EXERCISE AIM → Output the stretch of rows from the start through the line containing "Action: [x=49, y=103]" as a Markdown table with the columns No. and Line, leaving out blank lines.

Pointing rows for text and elements
*****
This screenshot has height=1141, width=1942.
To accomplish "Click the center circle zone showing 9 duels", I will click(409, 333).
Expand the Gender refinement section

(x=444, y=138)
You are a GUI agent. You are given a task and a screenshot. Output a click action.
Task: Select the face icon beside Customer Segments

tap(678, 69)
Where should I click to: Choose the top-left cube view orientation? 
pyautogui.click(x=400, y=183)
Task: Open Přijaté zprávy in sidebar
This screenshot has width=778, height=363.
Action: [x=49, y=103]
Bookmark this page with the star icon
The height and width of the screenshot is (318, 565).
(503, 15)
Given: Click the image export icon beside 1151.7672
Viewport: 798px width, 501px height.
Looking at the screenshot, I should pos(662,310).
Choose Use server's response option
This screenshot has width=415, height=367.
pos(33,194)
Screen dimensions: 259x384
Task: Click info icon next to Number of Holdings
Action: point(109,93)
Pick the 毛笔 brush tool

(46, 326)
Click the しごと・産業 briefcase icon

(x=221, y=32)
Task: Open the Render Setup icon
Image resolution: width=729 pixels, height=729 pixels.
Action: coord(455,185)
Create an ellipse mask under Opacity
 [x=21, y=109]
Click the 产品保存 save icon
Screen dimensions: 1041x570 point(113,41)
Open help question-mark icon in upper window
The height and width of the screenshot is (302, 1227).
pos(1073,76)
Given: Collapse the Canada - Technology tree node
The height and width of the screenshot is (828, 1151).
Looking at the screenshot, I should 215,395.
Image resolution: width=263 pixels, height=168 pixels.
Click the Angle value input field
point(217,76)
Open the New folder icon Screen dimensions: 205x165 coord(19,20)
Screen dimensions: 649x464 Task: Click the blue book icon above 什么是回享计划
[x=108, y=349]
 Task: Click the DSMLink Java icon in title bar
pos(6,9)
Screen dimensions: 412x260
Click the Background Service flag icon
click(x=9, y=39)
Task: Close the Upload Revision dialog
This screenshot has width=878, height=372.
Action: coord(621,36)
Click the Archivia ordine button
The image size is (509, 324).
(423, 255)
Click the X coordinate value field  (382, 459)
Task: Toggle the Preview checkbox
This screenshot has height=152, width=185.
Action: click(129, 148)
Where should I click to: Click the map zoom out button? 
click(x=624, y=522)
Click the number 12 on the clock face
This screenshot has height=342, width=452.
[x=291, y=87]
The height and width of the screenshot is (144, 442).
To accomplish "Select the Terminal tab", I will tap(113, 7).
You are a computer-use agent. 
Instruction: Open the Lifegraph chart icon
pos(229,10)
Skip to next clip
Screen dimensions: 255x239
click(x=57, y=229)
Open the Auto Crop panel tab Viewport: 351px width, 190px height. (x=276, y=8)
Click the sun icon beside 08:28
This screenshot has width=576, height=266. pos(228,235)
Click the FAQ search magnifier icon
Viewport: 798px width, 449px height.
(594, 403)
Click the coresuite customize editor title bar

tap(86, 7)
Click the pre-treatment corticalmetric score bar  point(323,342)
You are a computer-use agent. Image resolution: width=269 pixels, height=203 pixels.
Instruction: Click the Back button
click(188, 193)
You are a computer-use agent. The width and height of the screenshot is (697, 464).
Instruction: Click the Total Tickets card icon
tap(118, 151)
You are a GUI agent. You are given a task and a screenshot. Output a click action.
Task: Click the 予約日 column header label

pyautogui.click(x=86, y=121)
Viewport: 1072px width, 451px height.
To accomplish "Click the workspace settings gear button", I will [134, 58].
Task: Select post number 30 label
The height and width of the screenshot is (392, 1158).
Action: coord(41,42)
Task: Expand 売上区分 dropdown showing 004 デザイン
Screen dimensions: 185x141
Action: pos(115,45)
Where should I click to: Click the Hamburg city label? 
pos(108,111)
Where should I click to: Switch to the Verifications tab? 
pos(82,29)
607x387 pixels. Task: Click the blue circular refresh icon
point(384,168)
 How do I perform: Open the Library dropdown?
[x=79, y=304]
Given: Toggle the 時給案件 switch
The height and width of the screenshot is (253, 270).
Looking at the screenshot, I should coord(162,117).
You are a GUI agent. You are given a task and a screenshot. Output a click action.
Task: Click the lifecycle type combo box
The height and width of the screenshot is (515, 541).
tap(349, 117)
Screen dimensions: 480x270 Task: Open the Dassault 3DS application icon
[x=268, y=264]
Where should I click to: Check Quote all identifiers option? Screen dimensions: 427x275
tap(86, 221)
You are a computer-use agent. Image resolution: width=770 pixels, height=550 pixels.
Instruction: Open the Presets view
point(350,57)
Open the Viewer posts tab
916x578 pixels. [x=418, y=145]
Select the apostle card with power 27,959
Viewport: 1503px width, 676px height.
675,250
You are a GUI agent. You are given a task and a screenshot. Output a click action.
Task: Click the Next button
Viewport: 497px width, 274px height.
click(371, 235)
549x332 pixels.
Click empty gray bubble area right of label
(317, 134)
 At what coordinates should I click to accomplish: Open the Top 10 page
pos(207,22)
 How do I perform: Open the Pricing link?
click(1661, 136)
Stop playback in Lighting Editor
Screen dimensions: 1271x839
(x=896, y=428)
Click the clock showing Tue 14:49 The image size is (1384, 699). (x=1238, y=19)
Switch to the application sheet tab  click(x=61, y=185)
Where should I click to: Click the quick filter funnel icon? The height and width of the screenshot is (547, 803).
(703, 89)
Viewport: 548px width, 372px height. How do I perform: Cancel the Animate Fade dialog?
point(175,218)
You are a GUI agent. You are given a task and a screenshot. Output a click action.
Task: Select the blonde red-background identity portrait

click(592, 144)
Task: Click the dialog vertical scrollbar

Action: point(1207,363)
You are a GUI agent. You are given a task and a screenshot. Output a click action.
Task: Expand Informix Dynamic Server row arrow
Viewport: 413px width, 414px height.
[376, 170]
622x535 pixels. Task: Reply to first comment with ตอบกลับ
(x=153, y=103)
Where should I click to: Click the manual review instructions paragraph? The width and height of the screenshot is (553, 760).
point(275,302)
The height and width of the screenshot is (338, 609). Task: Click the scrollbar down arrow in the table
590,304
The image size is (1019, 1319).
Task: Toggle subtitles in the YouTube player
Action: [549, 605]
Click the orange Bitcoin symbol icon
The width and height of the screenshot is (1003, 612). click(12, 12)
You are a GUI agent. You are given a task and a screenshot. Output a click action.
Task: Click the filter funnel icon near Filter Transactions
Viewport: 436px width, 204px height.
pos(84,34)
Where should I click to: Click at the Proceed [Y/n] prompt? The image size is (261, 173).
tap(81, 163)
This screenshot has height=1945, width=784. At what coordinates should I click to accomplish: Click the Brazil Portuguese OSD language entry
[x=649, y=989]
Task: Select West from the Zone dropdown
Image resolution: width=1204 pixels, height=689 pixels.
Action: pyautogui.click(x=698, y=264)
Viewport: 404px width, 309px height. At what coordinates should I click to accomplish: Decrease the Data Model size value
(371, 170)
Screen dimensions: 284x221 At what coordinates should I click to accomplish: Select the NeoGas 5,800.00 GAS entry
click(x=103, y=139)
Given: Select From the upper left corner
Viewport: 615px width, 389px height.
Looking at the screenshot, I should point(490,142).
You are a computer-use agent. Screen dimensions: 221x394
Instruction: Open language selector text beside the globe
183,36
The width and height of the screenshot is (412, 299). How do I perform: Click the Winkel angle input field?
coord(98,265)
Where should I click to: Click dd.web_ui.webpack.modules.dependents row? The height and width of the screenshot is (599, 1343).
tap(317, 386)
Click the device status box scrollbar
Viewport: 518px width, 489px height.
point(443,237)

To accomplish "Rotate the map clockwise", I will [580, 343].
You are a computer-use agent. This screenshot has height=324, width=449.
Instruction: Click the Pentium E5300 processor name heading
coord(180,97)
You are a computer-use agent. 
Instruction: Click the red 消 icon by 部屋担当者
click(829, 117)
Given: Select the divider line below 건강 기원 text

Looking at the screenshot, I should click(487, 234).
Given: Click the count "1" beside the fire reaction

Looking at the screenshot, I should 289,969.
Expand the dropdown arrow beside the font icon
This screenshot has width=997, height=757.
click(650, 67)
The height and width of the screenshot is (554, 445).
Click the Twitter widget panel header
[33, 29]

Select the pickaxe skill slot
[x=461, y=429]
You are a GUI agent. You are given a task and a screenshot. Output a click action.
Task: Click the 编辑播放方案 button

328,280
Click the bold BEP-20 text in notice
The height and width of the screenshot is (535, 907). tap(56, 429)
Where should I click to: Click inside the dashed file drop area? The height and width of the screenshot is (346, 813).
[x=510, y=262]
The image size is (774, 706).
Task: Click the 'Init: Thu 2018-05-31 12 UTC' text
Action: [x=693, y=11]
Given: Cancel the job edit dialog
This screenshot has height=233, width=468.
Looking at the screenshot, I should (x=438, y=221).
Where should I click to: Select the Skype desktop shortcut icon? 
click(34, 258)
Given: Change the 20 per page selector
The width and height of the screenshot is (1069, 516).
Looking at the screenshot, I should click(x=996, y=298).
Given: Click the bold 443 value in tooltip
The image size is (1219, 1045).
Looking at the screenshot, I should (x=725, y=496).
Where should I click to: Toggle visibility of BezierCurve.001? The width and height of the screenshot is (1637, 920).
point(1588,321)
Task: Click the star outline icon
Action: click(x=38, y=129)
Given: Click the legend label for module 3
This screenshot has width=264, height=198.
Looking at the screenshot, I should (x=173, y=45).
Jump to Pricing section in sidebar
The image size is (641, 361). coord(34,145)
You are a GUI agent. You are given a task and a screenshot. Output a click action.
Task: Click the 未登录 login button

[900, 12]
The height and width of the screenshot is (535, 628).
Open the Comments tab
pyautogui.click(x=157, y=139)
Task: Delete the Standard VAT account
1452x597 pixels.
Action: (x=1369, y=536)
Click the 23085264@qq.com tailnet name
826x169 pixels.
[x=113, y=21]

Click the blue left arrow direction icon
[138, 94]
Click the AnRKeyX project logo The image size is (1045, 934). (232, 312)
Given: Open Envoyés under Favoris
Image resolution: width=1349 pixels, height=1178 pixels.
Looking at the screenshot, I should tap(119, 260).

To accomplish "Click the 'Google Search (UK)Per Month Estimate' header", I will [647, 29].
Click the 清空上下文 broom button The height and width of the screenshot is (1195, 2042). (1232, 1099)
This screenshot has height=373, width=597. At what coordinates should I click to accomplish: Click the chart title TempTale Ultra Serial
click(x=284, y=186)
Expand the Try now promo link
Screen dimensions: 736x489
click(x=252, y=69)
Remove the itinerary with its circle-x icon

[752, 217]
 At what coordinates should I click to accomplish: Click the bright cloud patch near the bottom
*****
OUTPUT FOR THIS EXERCISE →
| No. | Line |
|---|---|
| 1 | This screenshot has height=1141, width=1942. |
| 2 | To accomplish "Click the center circle zone showing 9 duels", I will click(409, 333). |
| 3 | Expand the Gender refinement section |
| 4 | (x=444, y=138) |
| 5 | You are a GUI agent. You are given a task and a screenshot. Output a click action. |
| 6 | Task: Select the face icon beside Customer Segments |
| 7 | tap(678, 69) |
| 8 | Where should I click to: Choose the top-left cube view orientation?  |
| 9 | pyautogui.click(x=400, y=183) |
| 10 | Task: Open Přijaté zprávy in sidebar |
| 11 | This screenshot has width=778, height=363. |
| 12 | Action: [x=49, y=103] |